M. E. - Ces groupes-projets, constitués sur la base du volontariat, vont regrouper des agents et agentes de directions, de filières et de catégories différentes. Ils ont deux objectifs principaux : aider tout d'abord les agents eux-mêmes dans le travail qu'ils mèneront dans leur service, avec leurs collègues. La lutte contre les discriminations au travail est, malgré tout, une démarche relativement nouvelle à la ville, et il est important que ceux qui en sont les principaux acteurs puissent échanger et mettre en commun leurs expériences.
D'autre part, ils vont également nous aider à identifier, de manière très concrète et au plus près du terrain, des processus discriminatoires qui auraient échappé à une étude par nature un peu théorique, et évaluer ainsi, au quotidien, l'avancée de notre démarche.

IF - Quels sont les projets à venir de la ville en matière d'emploi ?

M. E. - La démarche d'égalité professionnelle participe d'une volonté plus large de modernisation de l'administration parisienne. Là encore, nous ne partons pas de rien, et beaucoup a été fait, lors de la mandature précédente, notamment en matière d'outils de pilotage et de gestion.

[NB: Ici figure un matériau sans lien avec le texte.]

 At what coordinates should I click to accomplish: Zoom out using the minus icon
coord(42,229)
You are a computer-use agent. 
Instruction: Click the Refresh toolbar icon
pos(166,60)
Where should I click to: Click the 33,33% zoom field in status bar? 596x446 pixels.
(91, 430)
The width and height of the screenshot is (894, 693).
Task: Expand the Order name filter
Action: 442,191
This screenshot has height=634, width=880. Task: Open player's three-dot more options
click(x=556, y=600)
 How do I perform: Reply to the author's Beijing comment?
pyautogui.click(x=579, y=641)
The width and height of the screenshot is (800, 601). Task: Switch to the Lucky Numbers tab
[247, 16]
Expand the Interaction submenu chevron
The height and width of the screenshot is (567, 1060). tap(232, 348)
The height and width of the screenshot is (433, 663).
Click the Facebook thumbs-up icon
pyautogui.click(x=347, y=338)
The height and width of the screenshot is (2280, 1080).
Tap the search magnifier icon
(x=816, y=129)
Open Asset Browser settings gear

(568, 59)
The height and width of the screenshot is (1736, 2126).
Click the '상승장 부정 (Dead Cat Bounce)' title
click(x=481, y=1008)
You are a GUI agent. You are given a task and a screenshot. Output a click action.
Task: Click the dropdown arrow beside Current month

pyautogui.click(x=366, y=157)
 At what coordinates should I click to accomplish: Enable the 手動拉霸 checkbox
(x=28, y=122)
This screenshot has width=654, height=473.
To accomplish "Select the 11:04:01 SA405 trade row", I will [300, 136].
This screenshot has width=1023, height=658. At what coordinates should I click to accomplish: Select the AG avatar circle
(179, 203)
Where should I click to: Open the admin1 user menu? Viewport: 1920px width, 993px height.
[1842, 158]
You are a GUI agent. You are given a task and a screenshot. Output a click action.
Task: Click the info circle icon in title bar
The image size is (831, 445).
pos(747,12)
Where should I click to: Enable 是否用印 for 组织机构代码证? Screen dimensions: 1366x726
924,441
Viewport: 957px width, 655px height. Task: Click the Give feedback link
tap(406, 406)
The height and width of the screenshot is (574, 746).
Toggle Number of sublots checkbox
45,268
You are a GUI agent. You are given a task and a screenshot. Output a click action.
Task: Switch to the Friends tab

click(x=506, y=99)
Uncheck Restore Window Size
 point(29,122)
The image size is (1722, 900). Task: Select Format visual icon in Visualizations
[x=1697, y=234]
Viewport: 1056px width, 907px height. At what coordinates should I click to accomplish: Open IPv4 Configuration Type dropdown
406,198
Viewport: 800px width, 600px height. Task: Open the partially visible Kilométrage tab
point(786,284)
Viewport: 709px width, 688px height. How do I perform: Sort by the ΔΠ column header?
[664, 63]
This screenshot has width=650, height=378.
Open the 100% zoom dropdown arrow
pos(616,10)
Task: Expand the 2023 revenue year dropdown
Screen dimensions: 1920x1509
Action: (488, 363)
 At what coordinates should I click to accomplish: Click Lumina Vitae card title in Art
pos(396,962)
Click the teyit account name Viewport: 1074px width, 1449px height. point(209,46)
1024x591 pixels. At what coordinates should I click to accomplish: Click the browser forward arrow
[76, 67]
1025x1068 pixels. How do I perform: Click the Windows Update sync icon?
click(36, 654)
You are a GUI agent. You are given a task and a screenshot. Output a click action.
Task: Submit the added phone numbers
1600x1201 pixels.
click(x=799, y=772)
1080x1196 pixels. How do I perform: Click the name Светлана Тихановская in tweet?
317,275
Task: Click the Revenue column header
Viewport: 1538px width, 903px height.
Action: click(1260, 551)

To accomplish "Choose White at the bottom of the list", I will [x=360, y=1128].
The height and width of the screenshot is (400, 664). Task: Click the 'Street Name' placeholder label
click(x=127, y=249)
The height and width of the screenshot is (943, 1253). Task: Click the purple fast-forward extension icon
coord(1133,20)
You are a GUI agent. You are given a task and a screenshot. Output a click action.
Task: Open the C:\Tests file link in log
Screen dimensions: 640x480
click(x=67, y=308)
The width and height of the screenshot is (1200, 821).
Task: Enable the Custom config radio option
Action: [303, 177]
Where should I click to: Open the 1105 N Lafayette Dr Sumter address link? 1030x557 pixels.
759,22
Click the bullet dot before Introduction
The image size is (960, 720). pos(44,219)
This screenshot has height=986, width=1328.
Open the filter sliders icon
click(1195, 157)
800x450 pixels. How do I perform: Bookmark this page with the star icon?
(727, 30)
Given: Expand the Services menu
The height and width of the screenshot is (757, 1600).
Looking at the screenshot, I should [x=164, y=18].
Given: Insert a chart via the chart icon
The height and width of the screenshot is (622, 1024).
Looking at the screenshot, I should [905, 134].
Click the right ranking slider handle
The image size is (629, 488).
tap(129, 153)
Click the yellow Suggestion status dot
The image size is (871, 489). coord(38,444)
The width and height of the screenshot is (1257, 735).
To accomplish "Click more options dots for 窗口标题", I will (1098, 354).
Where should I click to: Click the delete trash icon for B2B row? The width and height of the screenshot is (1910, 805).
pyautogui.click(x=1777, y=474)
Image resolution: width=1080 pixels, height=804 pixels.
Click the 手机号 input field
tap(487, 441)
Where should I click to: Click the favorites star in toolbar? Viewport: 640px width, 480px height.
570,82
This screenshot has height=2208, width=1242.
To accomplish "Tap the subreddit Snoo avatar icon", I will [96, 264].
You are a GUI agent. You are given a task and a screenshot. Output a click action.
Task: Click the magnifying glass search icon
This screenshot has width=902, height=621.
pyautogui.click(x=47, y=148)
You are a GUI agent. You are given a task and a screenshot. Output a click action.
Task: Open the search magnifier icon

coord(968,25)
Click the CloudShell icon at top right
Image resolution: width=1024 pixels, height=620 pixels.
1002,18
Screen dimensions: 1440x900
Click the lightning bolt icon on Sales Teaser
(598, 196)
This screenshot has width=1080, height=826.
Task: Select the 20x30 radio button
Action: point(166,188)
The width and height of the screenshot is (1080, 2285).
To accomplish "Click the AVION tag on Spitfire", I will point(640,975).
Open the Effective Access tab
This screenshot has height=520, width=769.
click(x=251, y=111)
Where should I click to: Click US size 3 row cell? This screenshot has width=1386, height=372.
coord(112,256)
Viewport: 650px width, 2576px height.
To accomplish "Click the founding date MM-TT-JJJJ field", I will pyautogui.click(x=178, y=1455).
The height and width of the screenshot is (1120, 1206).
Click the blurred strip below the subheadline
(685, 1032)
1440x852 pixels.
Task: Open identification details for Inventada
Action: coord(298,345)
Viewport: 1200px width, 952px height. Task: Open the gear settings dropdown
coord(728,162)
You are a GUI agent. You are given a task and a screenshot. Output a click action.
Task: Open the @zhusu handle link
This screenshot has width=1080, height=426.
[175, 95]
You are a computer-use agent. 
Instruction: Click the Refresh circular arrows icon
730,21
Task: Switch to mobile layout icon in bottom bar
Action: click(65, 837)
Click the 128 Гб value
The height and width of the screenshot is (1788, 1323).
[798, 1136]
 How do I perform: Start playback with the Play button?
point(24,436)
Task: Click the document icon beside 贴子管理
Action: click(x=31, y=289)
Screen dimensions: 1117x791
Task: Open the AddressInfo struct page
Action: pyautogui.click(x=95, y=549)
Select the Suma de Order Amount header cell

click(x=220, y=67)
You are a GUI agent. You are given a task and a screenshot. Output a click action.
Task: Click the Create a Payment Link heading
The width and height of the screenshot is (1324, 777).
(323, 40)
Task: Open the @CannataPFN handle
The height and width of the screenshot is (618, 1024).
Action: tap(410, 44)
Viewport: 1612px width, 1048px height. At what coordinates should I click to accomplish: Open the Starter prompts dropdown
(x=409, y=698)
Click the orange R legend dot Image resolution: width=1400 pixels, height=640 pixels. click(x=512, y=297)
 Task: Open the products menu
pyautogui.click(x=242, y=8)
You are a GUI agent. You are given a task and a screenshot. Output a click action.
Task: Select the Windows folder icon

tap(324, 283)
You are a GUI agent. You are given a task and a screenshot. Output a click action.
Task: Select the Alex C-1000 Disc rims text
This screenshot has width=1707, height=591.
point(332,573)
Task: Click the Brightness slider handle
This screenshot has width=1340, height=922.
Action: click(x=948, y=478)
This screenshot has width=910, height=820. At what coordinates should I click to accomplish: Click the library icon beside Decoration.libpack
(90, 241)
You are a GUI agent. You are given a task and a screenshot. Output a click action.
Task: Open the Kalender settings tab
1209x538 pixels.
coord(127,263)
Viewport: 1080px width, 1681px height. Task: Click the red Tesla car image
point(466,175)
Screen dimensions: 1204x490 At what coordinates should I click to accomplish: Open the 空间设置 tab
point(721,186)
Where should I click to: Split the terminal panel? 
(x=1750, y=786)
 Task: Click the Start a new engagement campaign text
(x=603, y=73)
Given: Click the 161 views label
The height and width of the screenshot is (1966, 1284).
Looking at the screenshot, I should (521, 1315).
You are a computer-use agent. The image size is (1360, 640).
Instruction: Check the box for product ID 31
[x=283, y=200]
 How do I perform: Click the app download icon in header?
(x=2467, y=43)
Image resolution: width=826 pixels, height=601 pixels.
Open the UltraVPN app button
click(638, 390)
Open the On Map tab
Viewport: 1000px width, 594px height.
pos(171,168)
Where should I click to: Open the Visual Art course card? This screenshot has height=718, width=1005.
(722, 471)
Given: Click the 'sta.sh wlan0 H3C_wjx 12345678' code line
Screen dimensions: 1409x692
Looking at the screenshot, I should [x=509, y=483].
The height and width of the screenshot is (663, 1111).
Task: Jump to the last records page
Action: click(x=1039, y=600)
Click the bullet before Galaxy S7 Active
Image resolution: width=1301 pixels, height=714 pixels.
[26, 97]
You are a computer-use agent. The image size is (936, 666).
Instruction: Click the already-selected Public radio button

Nous travaillons sur des questions statutaires, en déclinant notamment la réforme de la catégorie C, qui nous a conduits à diminuer le nombre de “corps". Mais la question centrale reste celle de la gestion des compétences : parallèlement à une démarche en termes de métiers, nous ouvrons un grand chantier de concertation sur le champ de la formation.

Le rythme soutenu d'ouverture de nouveaux équipements, la mise en place de nouveaux services à destination des Parisiens et la prise en compte des nouveaux moyens d'expression de la démocratie de proximité imposent à l'administration parisienne de gagner encore en souplesse et en réactivité.